A google search of numpy as_strided turns up some good results: I have this one bookmarked, http://scipy-lectures.github.io/advanced/advanced_numpy/
sliding_window()
from Efficient Overlapping Windows with Numpy
from numpy.lib.stride_tricks import as_strided as ast
from itertools import product
def norm_shape(shape):
'''
Normalize numpy array shapes so they're always expressed as a tuple,
even for one-dimensional shapes.
Parameters
shape - an int, or a tuple of ints
Returns
a shape tuple
'''
try:
i = int(shape)
return (i,)
except TypeError:
# shape was not a number
pass
try:
t = tuple(shape)
return t
except TypeError:
# shape was not iterable
pass
raise TypeError('shape must be an int, or a tuple of ints')
def sliding_window(a,ws,ss = None,flatten = True):
'''
Return a sliding window over a in any number of dimensions
Parameters:
a - an n-dimensional numpy array
ws - an int (a is 1D) or tuple (a is 2D or greater) representing the size
of each dimension of the window
ss - an int (a is 1D) or tuple (a is 2D or greater) representing the
amount to slide the window in each dimension. If not specified, it
defaults to ws.
flatten - if True, all slices are flattened, otherwise, there is an
extra dimension for each dimension of the input.
Returns
an array containing each n-dimensional window from a
'''
if None is ss:
# ss was not provided. the windows will not overlap in any direction.
ss = ws
ws = norm_shape(ws)
ss = norm_shape(ss)
# convert ws, ss, and a.shape to numpy arrays so that we can do math in every
# dimension at once.
ws = np.array(ws)
ss = np.array(ss)
shape = np.array(a.shape)
# ensure that ws, ss, and a.shape all have the same number of dimensions
ls = [len(shape),len(ws),len(ss)]
if 1 != len(set(ls)):
raise ValueError(\
'a.shape, ws and ss must all have the same length. They were %s' % str(ls))
# ensure that ws is smaller than a in every dimension
if np.any(ws > shape):
raise ValueError('ws cannot be larger than a in any dimension. a.shape was %s and ws was %s' % (str(a.shape),str(ws)))
# how many slices will there be in each dimension?
newshape = norm_shape(((shape - ws) // ss) + 1)

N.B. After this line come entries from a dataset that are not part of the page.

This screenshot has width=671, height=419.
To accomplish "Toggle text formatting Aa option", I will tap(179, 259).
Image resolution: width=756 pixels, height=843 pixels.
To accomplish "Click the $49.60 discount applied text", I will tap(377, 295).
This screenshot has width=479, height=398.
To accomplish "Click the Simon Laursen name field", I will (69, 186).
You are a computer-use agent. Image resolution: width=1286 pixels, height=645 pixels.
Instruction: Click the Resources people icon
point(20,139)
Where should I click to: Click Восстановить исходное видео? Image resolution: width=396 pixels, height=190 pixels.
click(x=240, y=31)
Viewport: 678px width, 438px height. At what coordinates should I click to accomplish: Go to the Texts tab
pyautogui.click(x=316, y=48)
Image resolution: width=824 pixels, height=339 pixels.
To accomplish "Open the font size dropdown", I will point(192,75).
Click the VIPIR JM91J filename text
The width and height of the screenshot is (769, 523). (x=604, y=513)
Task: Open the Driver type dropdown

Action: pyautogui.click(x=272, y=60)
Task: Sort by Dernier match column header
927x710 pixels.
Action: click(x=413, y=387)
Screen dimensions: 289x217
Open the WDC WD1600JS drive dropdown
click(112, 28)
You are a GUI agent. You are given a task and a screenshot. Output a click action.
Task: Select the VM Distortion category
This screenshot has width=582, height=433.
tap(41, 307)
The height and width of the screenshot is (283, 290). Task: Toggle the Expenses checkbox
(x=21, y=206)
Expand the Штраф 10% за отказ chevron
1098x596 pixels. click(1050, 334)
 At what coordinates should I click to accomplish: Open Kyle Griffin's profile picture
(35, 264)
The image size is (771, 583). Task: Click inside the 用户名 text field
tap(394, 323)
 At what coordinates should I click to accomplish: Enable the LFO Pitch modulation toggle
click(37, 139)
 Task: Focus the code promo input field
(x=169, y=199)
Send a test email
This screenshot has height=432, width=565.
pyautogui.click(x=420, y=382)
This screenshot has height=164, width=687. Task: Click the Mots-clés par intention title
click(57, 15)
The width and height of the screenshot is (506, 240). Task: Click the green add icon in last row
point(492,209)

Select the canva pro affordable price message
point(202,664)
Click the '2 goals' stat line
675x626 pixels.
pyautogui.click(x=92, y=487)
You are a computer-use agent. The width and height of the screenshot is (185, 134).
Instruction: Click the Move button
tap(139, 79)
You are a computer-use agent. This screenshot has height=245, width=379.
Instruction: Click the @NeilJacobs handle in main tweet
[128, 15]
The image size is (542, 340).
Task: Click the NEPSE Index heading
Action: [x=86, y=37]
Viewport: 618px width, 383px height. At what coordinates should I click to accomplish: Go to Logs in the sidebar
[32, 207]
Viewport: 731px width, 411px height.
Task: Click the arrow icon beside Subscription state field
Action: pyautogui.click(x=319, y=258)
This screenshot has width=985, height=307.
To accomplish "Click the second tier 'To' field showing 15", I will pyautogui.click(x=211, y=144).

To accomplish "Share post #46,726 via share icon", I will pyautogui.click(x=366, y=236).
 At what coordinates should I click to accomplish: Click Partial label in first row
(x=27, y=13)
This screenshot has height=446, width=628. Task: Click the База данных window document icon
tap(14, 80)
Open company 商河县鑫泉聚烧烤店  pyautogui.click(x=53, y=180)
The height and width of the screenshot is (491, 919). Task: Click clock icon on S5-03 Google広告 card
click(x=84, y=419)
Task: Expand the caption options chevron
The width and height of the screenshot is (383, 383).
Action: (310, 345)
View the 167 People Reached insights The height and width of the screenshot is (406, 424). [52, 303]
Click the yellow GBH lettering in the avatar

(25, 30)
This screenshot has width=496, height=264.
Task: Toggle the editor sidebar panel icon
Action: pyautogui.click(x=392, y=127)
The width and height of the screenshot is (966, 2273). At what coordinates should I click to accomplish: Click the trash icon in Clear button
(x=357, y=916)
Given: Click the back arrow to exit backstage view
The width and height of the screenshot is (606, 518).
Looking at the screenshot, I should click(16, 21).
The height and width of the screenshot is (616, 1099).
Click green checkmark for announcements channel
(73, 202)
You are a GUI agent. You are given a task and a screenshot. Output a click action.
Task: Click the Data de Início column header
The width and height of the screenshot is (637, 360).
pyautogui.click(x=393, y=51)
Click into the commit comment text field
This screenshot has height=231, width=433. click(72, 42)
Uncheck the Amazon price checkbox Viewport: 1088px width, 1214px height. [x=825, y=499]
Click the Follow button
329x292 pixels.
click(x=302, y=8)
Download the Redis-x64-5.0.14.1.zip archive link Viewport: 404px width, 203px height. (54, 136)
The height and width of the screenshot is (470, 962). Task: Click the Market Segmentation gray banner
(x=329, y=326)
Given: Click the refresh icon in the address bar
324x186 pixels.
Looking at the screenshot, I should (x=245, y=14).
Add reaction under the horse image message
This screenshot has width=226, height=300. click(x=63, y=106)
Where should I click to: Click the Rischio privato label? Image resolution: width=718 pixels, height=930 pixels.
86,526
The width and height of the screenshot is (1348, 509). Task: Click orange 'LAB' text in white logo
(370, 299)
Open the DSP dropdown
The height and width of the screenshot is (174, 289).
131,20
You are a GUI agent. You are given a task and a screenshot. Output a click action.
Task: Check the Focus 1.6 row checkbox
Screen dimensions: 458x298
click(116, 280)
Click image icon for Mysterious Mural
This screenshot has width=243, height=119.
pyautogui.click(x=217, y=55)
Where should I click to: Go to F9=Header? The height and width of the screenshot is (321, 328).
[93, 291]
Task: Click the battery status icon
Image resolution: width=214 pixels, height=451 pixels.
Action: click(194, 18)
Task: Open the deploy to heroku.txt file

# the shape of the strided array will be the number of slices in each dimension
# plus the shape of the window (tuple addition)
newshape += norm_shape(ws)
# the strides tuple will be the array's strides multiplied by step size, plus
# the array's strides (tuple addition)
newstrides = norm_shape(np.array(a.strides) * ss) + a.strides
strided = ast(a,shape = newshape,strides = newstrides)
if not flatten:
return strided
# Collapse strided so that it has one more dimension than the window. I.e.,
# the new array is a flat list of slices.
meat = len(ws) if ws.shape else 0
firstdim = (np.product(newshape[:-meat]),) if ws.shape else ()
dim = firstdim + (newshape[-meat:])
# remove any dimensions with size 1
#dim = filter(lambda i : i != 1,dim)
dim = tuple(thing for thing in dim if thing != 1)
return strided.reshape(dim)
If you don't need super fast solution, you could first transfer your array to pandas DataFrame and do quantile and then get back to numpy array.